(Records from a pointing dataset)

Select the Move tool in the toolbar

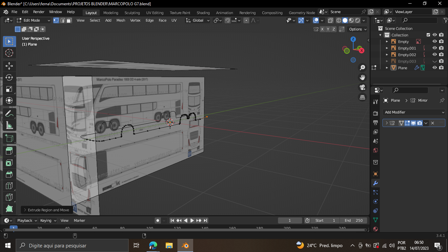pyautogui.click(x=9, y=66)
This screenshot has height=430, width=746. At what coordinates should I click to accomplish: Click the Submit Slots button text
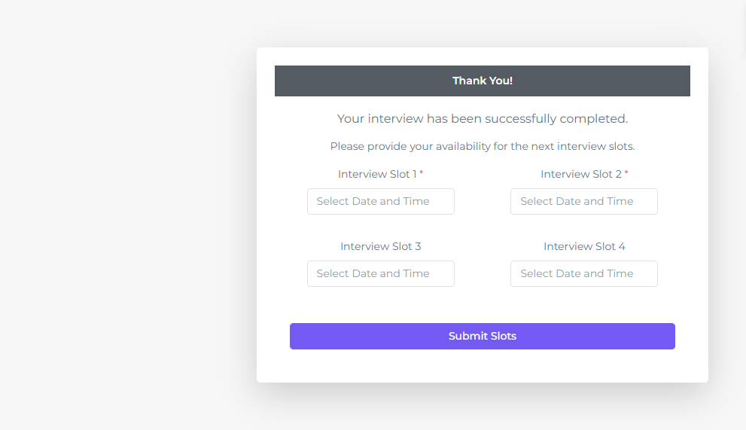[482, 336]
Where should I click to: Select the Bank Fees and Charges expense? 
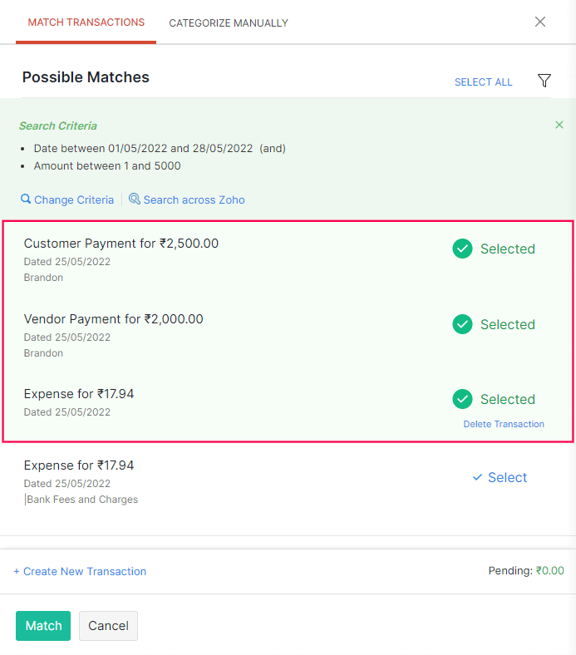[x=500, y=477]
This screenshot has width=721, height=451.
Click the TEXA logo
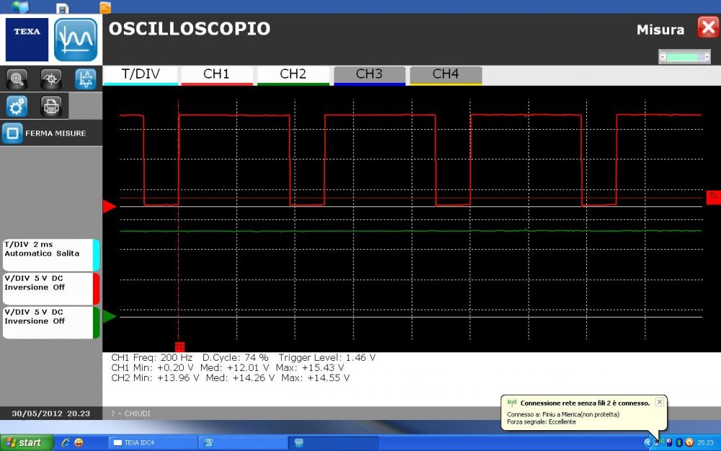[27, 40]
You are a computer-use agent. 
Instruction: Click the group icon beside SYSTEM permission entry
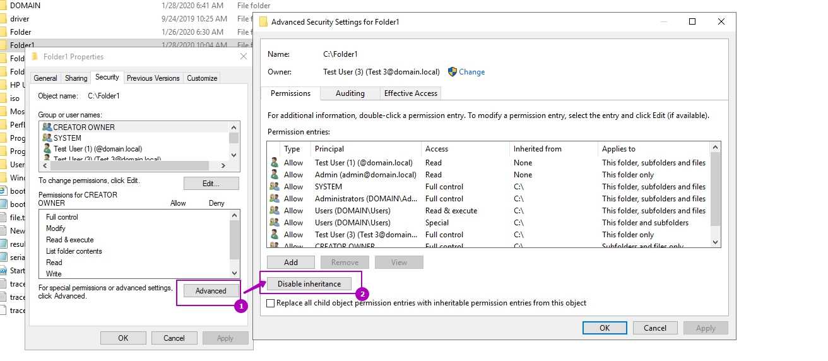(x=274, y=187)
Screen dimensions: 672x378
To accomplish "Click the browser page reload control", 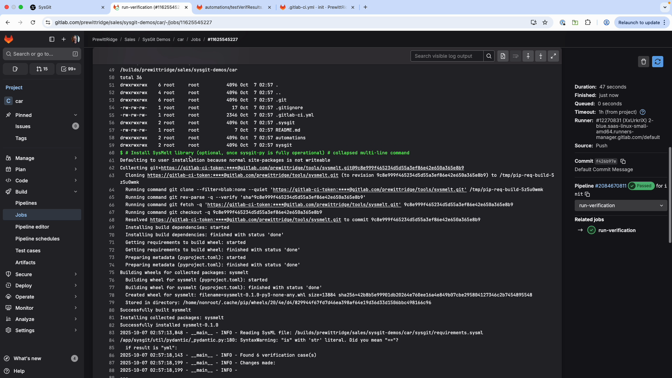I will coord(33,22).
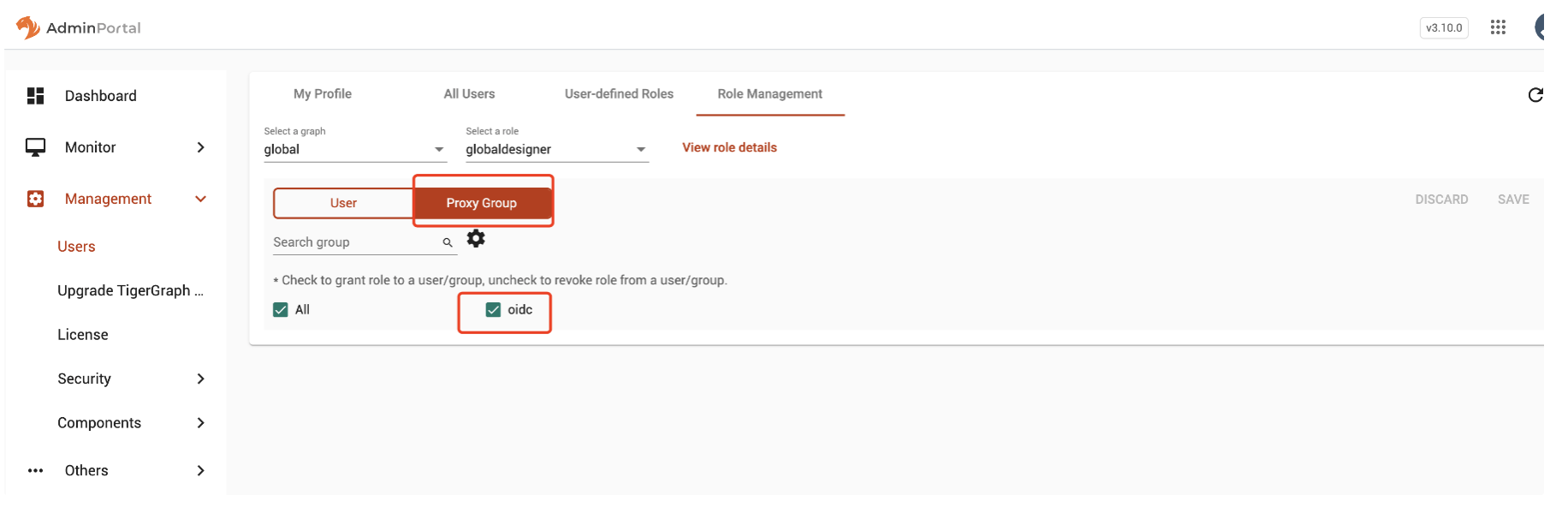Click View role details link

point(729,147)
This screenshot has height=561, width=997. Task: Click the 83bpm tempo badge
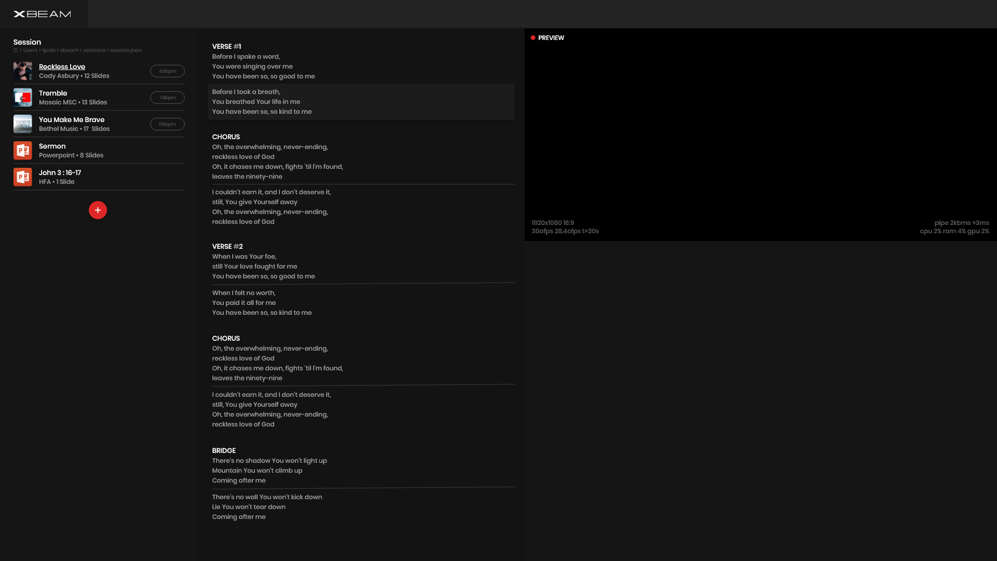tap(167, 71)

OBJECTIVE>
Copy word for word everything from the line containing "This screenshot has height=561, width=997." down to the end of the items, including both ends, and leave out the pictures.

FINAL RESULT>
This screenshot has height=561, width=997. Task: Click the 83bpm tempo badge
tap(167, 71)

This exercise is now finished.